Doch so streng konservativ war der im Bundesstaat Virginia geborene Bannon nicht immer. Dem Medienunternehmen Bloomberg sagte er vergangenes Jahr: "Ich stamme aus einer Arbeiterfamilie, irisch-katholisch, pro Kennedy, pro Gewerkschaften, eine Familie von Demokraten." Doch der frühere demokratische US-Präsident Jimmy Carter habe ihn während seiner Militärzeit tief enttäuscht. Bannon war zum Zeitpunkt der Geiselnahme amerikanischer Diplomaten in Teheran 1979 im Persischen Golf stationiert und wirft dem damaligen Oberbefehlshaber vor, versagt zu haben. Gegen die etablierte Politiker-Kaste aufgebracht habe ihn ebenso George W. Bush, der im Vorlauf zur Finanzkrise 2008 auch fundamental versagt habe.

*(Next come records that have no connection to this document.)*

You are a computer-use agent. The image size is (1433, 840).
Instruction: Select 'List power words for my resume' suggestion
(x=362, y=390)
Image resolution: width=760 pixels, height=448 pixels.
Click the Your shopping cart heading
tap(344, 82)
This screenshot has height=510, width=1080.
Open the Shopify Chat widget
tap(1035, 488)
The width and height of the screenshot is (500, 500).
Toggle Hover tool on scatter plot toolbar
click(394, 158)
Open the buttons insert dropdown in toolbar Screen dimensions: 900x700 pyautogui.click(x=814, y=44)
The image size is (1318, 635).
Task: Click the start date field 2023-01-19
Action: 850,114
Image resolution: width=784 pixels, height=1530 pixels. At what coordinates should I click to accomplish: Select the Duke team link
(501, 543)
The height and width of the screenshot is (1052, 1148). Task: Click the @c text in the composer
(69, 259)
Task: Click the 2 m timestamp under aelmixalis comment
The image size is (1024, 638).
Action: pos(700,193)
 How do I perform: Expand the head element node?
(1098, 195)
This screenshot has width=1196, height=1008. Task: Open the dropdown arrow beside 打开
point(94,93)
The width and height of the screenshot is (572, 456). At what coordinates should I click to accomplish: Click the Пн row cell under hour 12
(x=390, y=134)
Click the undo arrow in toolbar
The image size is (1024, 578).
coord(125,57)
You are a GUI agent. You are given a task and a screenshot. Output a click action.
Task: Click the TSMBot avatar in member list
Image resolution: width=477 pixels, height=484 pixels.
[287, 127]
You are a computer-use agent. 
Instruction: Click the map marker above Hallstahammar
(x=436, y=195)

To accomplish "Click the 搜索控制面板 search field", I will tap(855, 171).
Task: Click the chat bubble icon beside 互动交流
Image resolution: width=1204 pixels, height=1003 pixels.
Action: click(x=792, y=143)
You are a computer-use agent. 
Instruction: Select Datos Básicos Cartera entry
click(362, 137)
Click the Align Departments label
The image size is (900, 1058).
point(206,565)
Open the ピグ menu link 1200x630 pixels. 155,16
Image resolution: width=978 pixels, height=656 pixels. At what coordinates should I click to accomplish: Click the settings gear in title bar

Nur den Polit-Außenseiter, Schauspieler und späteren Präsidenten Ronald Reagan verehrt Bannon.

Vom Karriere-Banker zum ultrakonservativen Provokateur

Bannons früher Lebensweg ließ seine gegen das Establishment gerichtete konservative Revolte noch nicht erahnen. Nach seinem Militärdienst bei der Navy machte der Absolvent der Harvard Business School als Investmentbanker bei Goldman Sachs Karriere. Später wurde Bannon zum Medienunternehmer, sicherte sich Anteile an der Sitcom "Seinfeld" und verdiente mit den Lizenzgebühren offenbar ein Vermögen. Er produzierte Filme, die sich der Ikone der Konservativen und ehemaligen Gouverneurin von Alaska, Sarah Palin, der Tea-Party-Bewegung und Ronald Reagan widmeten.

Die Nachrichtenplattform Breitbart wird Bannon bei seinem Kurs weiter treu unterstützen. Sie kündigte vor einigen Tagen an, nach Büros in Washington und London auch Niederlassungen in Frankreich und Deutschland zu eröffnen. Für Steve Bannon, ihren früheren Chef, ist die Ernennung zu Trumps Chefstrategen die Chance, seine konservative Revolution umzusetzen.